Green Burnout Amidst the Changing World
A study from 2024 conducted by Oxford Brookes Business School found that 62% of sustainability professionals experienced burnout related to their work over the past year. Concerningly, 69% reported that their organizations were not adequately equipping them with the skills to cope. Meanwhile, a 2025 study examining disengagement among climate activists within the Extinction Rebellion identified burnout as one of the three core themes.
These are not numbers from a struggling fringe. They represent the mainstream of a sector the world is counting on to deliver change.
Climate scientists and activists are likely to experience severe burnout and despair about the lack of progress toward sustainability, alongside eco-grief and anxiety. Their condition stems from witnessing environmental destruction unfold in real time around the world. For those doing this work professionally, that emotional exposure is not occasional. It is the daily backdrop of every assignment, meeting, report, and deadline.
Distinct, Yet Familiar
Green burnout carries a distinct profile from general workplace stress and burnout. More likely, it resembles something the activism and NGO world has been grappling with. Research published in 2025 in the journal Healthcare found that activist burnout in climate justice contexts bears close similarity to burnout in the helping professions, with stress and cynicism building over time until individuals reach a breaking point.
Nonprofit and NGO workers consistently rank among the most burned-out professionals globally. In fact, they topped sector burnout charts both in 2019 and again in 2025. The Center for Effective Philanthropy’s State of Nonprofits 2024 report found that 95% of nonprofit leaders were concerned about staff burnout. In fact, 75% said it was already impacting their organization’s ability to achieve its mission.

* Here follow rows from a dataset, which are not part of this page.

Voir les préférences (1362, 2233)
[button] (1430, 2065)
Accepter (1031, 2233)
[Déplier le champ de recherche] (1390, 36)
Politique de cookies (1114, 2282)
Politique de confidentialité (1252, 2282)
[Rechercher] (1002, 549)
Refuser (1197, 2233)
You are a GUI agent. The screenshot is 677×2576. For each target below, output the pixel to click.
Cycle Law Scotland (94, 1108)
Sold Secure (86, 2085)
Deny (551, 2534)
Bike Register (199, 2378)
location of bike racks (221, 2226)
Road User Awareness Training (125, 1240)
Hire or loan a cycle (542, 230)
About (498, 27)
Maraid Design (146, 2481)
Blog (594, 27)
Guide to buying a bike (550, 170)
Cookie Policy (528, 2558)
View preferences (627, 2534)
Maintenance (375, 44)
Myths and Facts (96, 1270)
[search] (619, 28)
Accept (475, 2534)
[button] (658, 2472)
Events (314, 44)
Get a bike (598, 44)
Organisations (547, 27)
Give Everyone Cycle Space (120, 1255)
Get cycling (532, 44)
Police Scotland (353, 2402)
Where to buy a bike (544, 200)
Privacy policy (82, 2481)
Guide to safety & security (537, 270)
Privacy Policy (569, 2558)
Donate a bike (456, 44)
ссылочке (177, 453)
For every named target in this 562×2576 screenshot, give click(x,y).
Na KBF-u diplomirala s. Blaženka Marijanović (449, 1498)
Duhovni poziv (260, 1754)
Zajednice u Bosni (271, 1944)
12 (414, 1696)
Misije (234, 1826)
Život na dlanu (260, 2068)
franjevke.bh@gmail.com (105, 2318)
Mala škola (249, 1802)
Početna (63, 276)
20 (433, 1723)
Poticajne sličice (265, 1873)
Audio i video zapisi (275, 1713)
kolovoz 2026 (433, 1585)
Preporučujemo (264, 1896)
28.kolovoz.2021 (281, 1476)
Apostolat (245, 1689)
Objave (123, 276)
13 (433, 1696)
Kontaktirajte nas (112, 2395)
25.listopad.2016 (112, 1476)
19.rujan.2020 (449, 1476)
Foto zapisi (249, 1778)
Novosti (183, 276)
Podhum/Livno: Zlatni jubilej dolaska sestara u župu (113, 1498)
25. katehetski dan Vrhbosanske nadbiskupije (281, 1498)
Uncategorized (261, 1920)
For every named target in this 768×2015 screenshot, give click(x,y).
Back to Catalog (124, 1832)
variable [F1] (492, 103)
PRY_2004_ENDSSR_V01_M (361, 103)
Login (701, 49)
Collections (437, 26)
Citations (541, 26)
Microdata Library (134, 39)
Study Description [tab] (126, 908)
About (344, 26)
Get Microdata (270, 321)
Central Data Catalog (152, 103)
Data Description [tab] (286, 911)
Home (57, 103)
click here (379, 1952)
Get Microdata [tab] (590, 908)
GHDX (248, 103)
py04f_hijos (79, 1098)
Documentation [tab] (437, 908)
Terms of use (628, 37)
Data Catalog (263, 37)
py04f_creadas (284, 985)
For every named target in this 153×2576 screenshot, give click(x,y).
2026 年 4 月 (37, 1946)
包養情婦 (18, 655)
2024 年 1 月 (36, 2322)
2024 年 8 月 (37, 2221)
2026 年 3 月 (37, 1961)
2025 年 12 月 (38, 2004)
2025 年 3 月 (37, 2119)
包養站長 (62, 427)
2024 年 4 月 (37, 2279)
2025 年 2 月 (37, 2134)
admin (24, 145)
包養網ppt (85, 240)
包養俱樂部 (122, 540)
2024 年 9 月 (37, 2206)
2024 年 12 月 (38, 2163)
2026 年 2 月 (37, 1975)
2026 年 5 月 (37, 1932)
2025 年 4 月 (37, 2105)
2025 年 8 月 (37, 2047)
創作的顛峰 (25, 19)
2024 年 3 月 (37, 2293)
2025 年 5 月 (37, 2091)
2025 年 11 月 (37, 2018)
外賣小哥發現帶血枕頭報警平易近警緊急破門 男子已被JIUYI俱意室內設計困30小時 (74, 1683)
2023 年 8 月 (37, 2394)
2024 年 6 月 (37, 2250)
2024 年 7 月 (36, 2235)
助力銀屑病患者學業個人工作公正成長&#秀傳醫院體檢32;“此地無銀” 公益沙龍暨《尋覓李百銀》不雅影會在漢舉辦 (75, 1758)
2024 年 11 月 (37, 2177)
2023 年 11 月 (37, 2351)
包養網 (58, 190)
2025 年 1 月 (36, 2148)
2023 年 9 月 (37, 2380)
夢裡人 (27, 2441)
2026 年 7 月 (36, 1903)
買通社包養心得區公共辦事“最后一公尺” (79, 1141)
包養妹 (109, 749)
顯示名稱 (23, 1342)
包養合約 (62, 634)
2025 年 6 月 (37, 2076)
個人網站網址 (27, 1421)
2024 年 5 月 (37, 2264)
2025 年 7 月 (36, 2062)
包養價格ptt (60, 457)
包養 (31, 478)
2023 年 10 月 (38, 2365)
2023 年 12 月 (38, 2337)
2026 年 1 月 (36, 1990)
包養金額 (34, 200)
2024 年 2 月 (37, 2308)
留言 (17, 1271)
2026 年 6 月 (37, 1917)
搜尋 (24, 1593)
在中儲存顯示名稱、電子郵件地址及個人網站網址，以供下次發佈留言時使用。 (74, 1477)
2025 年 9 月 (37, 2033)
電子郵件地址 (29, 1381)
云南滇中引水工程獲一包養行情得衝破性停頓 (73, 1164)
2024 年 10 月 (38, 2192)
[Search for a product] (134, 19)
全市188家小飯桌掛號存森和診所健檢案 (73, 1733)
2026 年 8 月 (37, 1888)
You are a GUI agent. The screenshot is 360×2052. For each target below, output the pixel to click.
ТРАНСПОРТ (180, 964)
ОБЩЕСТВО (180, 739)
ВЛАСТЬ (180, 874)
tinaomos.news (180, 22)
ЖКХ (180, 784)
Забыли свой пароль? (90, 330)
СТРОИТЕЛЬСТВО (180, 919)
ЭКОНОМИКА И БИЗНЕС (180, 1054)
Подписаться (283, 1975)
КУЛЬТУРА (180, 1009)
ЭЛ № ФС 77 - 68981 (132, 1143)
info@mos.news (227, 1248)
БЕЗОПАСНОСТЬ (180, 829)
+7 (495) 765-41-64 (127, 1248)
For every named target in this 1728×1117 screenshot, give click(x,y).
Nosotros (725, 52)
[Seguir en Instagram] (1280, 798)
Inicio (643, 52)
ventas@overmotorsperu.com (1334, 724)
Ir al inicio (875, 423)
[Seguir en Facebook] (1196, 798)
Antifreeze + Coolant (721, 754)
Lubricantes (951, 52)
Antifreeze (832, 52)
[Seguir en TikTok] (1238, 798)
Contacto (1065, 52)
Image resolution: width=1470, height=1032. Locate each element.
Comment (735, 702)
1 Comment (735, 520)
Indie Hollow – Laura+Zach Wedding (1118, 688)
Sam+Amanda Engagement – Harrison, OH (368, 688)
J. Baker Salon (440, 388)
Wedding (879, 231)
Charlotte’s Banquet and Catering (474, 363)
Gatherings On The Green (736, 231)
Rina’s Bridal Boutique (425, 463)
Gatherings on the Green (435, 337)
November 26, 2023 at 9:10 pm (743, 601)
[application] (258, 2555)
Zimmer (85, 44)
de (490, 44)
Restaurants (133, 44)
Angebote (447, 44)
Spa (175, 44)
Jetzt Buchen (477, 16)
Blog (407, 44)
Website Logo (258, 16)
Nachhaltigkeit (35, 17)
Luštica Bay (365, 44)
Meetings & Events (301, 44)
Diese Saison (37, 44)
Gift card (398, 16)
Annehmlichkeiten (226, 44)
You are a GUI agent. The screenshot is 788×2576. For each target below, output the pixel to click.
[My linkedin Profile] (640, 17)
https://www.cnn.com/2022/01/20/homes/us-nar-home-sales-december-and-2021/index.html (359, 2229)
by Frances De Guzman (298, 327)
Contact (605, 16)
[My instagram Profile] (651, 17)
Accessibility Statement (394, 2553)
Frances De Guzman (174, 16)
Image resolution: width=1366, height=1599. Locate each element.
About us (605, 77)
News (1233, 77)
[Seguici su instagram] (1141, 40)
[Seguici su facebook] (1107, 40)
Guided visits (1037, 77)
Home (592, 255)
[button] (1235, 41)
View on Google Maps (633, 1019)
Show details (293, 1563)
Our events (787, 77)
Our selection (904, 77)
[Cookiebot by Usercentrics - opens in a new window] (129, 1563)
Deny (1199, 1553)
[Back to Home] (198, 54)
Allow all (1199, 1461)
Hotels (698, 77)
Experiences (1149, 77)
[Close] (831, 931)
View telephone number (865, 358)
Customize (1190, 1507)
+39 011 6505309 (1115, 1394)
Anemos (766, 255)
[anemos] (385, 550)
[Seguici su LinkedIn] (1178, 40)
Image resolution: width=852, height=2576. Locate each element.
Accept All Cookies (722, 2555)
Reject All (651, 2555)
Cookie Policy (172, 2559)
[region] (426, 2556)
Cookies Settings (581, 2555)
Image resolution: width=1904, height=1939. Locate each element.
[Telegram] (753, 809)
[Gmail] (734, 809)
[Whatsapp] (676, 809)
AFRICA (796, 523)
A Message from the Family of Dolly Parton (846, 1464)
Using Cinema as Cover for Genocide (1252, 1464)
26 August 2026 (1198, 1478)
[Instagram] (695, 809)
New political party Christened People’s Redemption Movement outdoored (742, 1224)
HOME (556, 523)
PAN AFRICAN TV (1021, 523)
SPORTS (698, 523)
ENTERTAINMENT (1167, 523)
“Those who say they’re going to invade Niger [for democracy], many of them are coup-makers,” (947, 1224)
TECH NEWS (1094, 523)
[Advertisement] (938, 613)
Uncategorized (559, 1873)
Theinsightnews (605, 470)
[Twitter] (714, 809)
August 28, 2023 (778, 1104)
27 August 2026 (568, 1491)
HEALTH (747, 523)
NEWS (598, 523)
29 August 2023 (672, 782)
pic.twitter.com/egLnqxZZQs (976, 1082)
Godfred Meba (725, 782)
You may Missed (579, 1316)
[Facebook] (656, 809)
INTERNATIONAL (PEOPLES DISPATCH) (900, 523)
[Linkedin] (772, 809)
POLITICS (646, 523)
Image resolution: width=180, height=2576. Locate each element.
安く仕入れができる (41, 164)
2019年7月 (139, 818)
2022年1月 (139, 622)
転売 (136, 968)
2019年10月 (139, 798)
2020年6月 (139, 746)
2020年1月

As the planet gets hotter and climate change impacts worsen, green burnout is no surprise. The pressures are rising, and sustainability workers are in constant exposure to eco-grief and eco-anxiety triggers. They are grappling with the sense that they cannot move the needle in time while bearing the existential weight of working on a crisis with no clear finish line.
The Structural Problems Behind the Personal Toll
Activists and NGO workers admit to several reasons among their burnout and, eventually, disengagement. They have mentioned underpayment, understaffing, emotionally demanding work, and a gap between the urgency of the mission and the resources available to carry it out.
Among nonprofit leaders who flagged burnout as their top concern, 62% cited funding challenges and increasing demand for services as the two key drivers behind the crisis. They are expanding in public importance and shrinking in internal support simultaneously.
Sustainability workers are operating inside the same structural reality. More than six in ten sustainability professionals reported experiencing burnout within the year. The survey identified understaffing and a lack of support for developing critical skills identified as the primary drivers. The sector is being asked to do more with fewer people and less emotional scaffolding than the work demands.
However, green burnout goes even deeper. Beyond workload and support, green burnout is also driven by isolation. Day by day, climate activists and sustainability professionals work carrying the sense that the systems they are working within are fundamentally misaligned with the urgency of the problem.
Addressing Green Burnout
The sustainability sector cannot afford to keep burning through the people trying to create a better world for people and the planet. The work is too urgent and the talent too scarce to treat green burnout as anything less than a structural crisis.
Practitioners in the nonprofit space underscore that burnout thrives in isolation. So, they recommend connection to peers and leadership that can interrupt its escalation before it reaches the point of departure. They point specifically toward peer debriefing spaces and proactive manager check-ins as meaningful interventions.
Research from Harvard Business School reinforces this. It highlights how psychological safety, the ability of workers to speak up without fear of retribution, is one of the most powerful buffers against burnout. This is particularly true in high-pressure environments operating under resource constraints.
Additionally, the Yale Program on Climate Change Communication recommends actively prioritizing the mental health of workers in sustainability-related organizations. This includes building structures that allow negative emotions to be acknowledged rather than suppressed and fostering community as a core organizational practice rather than a side benefit.
Ultimately, placing all the burden on individual workers to adapt their way through an unsustainable situation does not work. Organizations need to build the conditions that make sustained engagement possible, helping each other toward a better future for all.